Because we know it is true, we have expanded our search to include neighborhoods we otherwise would not be considering.  J wants to limit his commute.  I want fresh air, mostly because we have kind of a lousy track record with lung disease in my family.  (For the record, I think when your non-smoking mother dies of lung cancer in her thirties, you get a free pass on neuroses about air quality.)  But, we also know the kids need to get into a preschool, and we know how tight that market is in Los Angeles.

So do the schools, which is why I have heard it before.  And probably will again.  Yet, something about the way she said it this time, something about her admonishing tone, well, it kinda rubbed me the wrong way.

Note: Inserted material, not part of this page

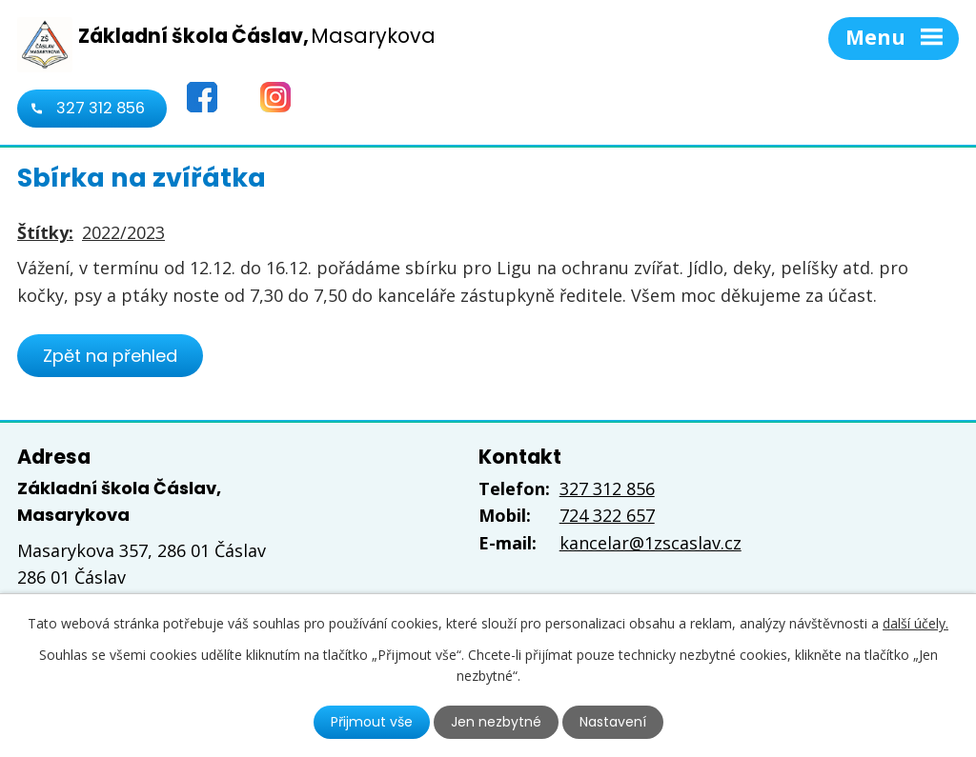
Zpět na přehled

            “You’re going to have a really hard time finding any place that has room for a four-year-old.”  Really?  Is that so?  Oh, I hadn’t realized that.  Now, of course, I am aware, and will act accordingly.  If you could just tell me what exactly I ought to do to act accordingly.

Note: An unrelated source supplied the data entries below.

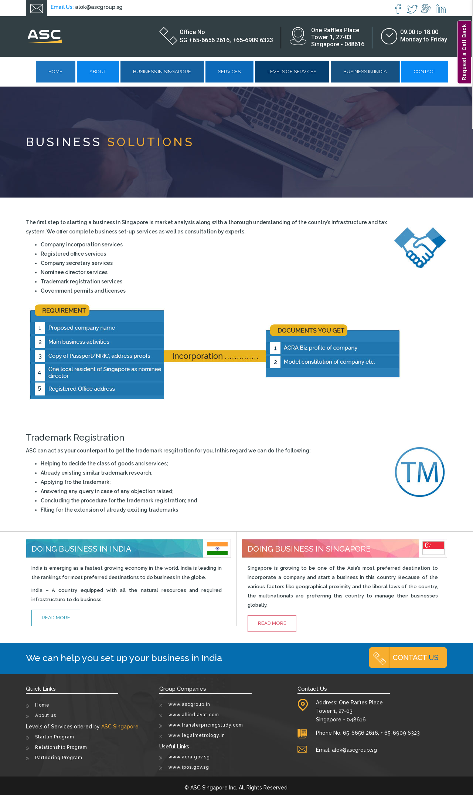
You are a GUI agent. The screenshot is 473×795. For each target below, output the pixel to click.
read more (56, 617)
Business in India (365, 71)
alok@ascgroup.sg (99, 7)
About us (45, 715)
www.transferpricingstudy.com (206, 725)
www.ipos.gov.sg (189, 767)
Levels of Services (292, 71)
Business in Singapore (162, 71)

            I know, I know: I was completely negligent.  I should have signed the child up for your preschool when he was still just a gleam in my reproductive endocrinologist’s eye.  Unfortunately, that was three houses, two states, and a country or two ago.  I had no idea I would be moving to LA.  And, your tone of voice has made crystal clear to me just what you think of parents who fail to enroll their children in preschool until they have a vague sense of where they will be living.  But, now that I have been properly chastised, what precisely would you suggest I do?

            Shall we stay in London, permanent expats held captive by the competitive preschool market?  Or perhaps go to Philadelphia, as originally planned, despite the fact that J has already told the company we will move?  Or, perhaps I should pack Zachary up and send him off to college, since I think UCLA is still accepting applications.

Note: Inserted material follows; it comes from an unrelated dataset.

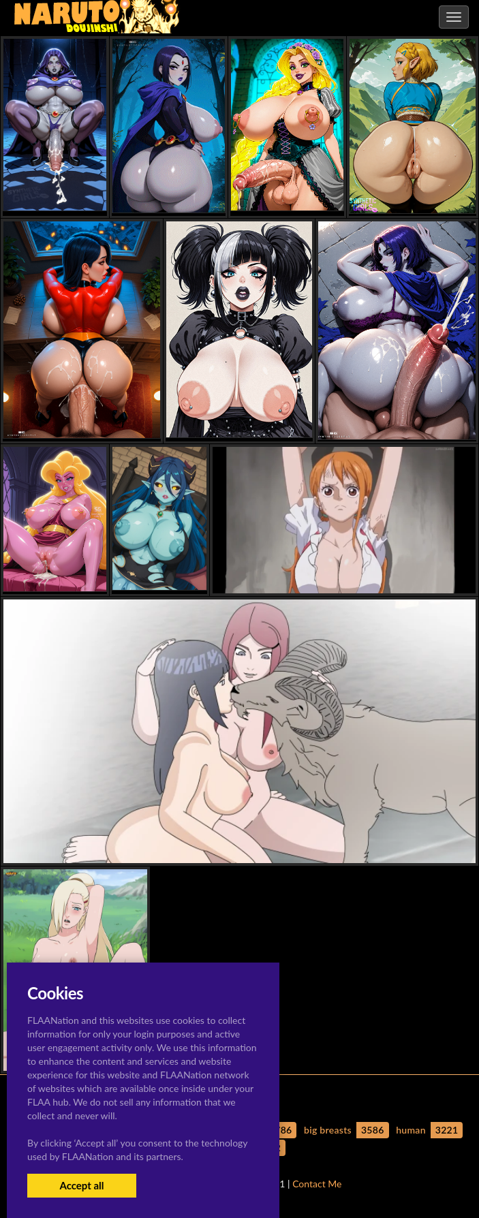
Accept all (81, 1185)
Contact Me (316, 1183)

            Now, other schools I have spoken to have been apologetic.  Or, they have tried to be helpful.  Or, sympathetic.  Or, at the very least, they have restrained themselves from passing judgment, perhaps understanding that it is not Zachary’s fault his mother failed to foresee this move in 2003.  A few schools have even told us that there are spots and that J can come visit the school when he is in LA in a few weeks.  We have no idea what these schools are like, so I keep calling, trying to maximize his school-visiting efficiency by determining which schools may have spots, and that is why I found myself on the phone with the Judge Judy of the preschool world, who informed me, “You’re going to have a really hard time finding any place that has room for a four-year-old.”

            I tried, I really did, to keep my tone light and joking, but I suspect some of my frustration may have seeped through.

            “Well, I can’t keep him out of school till kindergarten, now can I?  So I guess I’ll just have to keep calling schools.”  And I got off as quickly as I could, because I was only in the Ls, and I wanted to make it through the Ms before getting ready for bed.


* Note: we have actually only twice ever discussed Nietzsche, and I am pretty sure it was long before we had children.  But it sounds good, doesn’t it?